R2. Git/Github tips and traps

For the purposes of this material, it is assumed that the you have read through Lesson 2. We’ll start by reviewing some of these concepts and then covering some simple tricks to prevent a whole host of headaches in using GitHub within your groups. The bulk of this lesson, however, will extend on these materials. Specifically, we cover merging, including using jupytext to deal with the oddities of performing these operations on notebooks. If you are looking for a more in-depth tutorial on various Git concepts, reference this tutorial from software carpentry. The goal for today is to get you comfortable with git.

We will also do a quick tutorial of GitHub with Google Colab and talk about the beauty and dangers of this feature.

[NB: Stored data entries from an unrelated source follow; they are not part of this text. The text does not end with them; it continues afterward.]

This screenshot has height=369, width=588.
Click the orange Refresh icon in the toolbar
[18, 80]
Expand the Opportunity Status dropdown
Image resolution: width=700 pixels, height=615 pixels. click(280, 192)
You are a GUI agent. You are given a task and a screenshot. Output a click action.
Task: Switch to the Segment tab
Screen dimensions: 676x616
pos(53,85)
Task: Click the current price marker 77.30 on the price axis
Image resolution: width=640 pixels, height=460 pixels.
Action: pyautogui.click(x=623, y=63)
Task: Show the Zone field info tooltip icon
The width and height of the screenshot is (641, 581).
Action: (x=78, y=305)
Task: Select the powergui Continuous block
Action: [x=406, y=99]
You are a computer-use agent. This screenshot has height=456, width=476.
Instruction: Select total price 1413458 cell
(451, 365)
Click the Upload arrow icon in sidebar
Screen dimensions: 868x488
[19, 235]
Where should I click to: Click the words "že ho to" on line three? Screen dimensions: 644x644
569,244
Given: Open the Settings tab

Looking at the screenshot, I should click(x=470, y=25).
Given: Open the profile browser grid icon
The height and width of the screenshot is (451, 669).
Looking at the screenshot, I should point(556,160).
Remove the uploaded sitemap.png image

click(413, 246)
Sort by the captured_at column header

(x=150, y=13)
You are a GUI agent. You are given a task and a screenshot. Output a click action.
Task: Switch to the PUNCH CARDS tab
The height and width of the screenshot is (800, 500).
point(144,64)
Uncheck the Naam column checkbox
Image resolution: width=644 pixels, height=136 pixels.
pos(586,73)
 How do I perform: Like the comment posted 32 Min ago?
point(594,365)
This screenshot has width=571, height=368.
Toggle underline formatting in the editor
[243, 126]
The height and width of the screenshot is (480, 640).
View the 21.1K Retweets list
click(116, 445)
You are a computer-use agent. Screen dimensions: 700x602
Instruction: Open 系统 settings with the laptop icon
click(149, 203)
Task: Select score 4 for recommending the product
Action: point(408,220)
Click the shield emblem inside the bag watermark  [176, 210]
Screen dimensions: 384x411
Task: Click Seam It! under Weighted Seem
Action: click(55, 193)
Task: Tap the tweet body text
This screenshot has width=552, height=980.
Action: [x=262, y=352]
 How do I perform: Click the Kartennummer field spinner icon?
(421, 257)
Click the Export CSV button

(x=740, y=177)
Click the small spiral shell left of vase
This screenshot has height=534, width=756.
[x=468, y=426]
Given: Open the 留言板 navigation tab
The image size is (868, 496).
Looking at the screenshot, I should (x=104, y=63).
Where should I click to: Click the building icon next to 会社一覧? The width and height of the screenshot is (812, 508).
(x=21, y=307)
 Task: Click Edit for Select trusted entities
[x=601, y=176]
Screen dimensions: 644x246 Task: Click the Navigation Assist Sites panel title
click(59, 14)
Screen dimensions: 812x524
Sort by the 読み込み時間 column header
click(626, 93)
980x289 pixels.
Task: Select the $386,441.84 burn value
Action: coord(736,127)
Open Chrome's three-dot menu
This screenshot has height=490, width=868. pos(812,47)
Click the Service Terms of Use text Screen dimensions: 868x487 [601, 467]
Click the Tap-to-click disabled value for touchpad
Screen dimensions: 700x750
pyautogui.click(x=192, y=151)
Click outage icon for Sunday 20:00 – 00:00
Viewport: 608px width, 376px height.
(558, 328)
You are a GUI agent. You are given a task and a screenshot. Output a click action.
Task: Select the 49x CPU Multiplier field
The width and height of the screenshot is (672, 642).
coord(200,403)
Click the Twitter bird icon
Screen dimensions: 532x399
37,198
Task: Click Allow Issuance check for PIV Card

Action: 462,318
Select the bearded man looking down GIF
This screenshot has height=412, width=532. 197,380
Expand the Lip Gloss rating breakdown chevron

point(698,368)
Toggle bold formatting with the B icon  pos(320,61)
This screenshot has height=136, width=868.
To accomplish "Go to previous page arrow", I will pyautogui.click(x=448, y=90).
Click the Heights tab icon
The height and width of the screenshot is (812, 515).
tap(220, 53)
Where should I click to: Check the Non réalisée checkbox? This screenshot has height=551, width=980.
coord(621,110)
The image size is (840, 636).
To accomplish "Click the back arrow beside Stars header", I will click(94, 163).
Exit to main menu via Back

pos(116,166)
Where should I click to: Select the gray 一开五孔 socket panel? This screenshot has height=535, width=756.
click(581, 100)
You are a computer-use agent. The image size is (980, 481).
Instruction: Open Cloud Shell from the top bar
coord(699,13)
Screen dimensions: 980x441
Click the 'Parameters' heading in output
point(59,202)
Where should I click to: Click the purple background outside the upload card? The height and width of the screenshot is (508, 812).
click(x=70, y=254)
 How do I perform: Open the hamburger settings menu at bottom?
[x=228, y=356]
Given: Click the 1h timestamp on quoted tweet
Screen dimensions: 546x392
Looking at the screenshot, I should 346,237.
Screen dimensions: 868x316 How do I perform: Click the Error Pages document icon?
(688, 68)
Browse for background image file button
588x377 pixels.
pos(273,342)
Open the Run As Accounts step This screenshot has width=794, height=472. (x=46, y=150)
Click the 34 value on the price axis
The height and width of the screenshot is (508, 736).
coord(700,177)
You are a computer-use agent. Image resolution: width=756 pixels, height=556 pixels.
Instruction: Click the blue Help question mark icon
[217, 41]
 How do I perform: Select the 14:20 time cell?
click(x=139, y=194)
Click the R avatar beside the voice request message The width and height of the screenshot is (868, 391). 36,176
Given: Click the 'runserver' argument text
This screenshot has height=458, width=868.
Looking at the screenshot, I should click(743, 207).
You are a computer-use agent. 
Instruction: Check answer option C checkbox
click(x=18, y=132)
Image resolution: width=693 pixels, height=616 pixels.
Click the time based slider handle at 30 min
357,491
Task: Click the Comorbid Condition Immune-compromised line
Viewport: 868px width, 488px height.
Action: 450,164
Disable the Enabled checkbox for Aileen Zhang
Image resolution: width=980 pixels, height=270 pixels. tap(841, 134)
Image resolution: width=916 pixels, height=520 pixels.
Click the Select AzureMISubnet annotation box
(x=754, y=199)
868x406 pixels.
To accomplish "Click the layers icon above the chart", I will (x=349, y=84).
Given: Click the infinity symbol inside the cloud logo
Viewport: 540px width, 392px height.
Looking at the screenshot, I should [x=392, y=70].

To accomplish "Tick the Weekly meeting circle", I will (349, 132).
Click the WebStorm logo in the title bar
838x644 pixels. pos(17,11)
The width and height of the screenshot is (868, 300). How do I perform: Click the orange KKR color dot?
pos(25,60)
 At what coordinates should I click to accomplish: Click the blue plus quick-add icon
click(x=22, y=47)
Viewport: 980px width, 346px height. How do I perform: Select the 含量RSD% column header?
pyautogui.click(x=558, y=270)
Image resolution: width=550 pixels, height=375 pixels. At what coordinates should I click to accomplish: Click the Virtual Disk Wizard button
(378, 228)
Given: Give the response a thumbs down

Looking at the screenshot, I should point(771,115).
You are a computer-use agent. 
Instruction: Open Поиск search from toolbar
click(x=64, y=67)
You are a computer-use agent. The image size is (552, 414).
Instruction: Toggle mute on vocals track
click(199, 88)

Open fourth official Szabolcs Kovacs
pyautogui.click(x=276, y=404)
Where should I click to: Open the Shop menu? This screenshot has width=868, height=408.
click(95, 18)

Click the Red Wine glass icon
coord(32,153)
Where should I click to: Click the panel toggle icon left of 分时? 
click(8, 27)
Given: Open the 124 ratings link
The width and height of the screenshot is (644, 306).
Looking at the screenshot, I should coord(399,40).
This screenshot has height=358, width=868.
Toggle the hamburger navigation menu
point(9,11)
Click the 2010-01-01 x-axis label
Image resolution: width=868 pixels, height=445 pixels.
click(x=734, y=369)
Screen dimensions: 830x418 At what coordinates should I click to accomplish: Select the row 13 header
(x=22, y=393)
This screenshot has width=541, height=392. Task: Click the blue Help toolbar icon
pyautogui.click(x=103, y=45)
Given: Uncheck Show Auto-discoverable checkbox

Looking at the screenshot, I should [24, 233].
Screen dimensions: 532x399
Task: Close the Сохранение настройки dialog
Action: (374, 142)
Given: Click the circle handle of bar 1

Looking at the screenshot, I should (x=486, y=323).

Simple practices can save from huge pains

Git is extremely useful and powerful, but it can cause serious annoyances if not used carefully. Follow Justin’s suggestion from homework 1: “it is wise to commit and push often.” And from Lesson 2, pull frequently and “always git pull when you start working.” These practices will go a long way to prevent clashes where two team members have edited the same file at the same time without knowing. Even if you feel that a particular piece of work is not yet finished, commit and push it any time you step away from it. It is much better for a teammate to look at work you might feel insecure about due to its incompleteness than to have a horrible merge issue later on.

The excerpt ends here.